__Stored data__:
-- Opening Marker --

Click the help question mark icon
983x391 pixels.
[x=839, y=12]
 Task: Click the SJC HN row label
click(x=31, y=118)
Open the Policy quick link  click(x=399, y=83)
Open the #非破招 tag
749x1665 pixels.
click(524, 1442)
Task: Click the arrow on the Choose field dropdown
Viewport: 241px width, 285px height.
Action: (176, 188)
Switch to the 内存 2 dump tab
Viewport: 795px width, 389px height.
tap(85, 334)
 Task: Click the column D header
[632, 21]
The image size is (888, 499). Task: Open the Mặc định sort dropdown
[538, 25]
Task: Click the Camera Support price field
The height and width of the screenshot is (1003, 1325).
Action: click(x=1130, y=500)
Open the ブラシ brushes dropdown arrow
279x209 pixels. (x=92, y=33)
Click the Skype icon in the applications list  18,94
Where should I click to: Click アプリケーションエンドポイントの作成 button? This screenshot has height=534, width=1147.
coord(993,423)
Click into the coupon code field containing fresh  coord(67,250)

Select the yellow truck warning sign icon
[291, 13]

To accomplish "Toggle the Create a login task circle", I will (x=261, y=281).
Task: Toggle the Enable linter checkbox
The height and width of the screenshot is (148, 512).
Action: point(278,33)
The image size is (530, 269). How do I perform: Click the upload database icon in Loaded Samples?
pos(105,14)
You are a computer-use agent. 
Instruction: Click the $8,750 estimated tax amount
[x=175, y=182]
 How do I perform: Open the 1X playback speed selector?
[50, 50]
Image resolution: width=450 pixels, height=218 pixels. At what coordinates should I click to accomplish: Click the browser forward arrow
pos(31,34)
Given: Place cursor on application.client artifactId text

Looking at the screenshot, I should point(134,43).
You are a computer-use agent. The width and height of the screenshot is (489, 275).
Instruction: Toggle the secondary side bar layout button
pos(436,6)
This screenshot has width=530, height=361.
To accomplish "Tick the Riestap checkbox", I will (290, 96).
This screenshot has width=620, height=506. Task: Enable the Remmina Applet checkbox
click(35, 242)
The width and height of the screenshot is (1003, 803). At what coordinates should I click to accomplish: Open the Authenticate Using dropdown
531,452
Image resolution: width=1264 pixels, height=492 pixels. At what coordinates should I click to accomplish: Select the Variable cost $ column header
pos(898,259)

-- Closing Marker --

__What is being asked__: Retype the entries above exactly as they appear.

__Response__:
Click the help question mark icon
983x391 pixels.
[x=839, y=12]
 Task: Click the SJC HN row label
click(x=31, y=118)
Open the Policy quick link  click(x=399, y=83)
Open the #非破招 tag
749x1665 pixels.
click(524, 1442)
Task: Click the arrow on the Choose field dropdown
Viewport: 241px width, 285px height.
Action: (176, 188)
Switch to the 内存 2 dump tab
Viewport: 795px width, 389px height.
tap(85, 334)
 Task: Click the column D header
[632, 21]
The image size is (888, 499). Task: Open the Mặc định sort dropdown
[538, 25]
Task: Click the Camera Support price field
The height and width of the screenshot is (1003, 1325).
Action: click(x=1130, y=500)
Open the ブラシ brushes dropdown arrow
279x209 pixels. (x=92, y=33)
Click the Skype icon in the applications list  18,94
Where should I click to: Click アプリケーションエンドポイントの作成 button? This screenshot has height=534, width=1147.
coord(993,423)
Click into the coupon code field containing fresh  coord(67,250)

Select the yellow truck warning sign icon
[291, 13]

To accomplish "Toggle the Create a login task circle", I will (x=261, y=281).
Task: Toggle the Enable linter checkbox
The height and width of the screenshot is (148, 512).
Action: point(278,33)
The image size is (530, 269). How do I perform: Click the upload database icon in Loaded Samples?
pos(105,14)
You are a computer-use agent. 
Instruction: Click the $8,750 estimated tax amount
[x=175, y=182]
 How do I perform: Open the 1X playback speed selector?
[50, 50]
Image resolution: width=450 pixels, height=218 pixels. At what coordinates should I click to accomplish: Click the browser forward arrow
pos(31,34)
Given: Place cursor on application.client artifactId text

Looking at the screenshot, I should point(134,43).
You are a computer-use agent. The width and height of the screenshot is (489, 275).
Instruction: Toggle the secondary side bar layout button
pos(436,6)
This screenshot has width=530, height=361.
To accomplish "Tick the Riestap checkbox", I will (290, 96).
This screenshot has width=620, height=506. Task: Enable the Remmina Applet checkbox
click(35, 242)
The width and height of the screenshot is (1003, 803). At what coordinates should I click to accomplish: Open the Authenticate Using dropdown
531,452
Image resolution: width=1264 pixels, height=492 pixels. At what coordinates should I click to accomplish: Select the Variable cost $ column header
pos(898,259)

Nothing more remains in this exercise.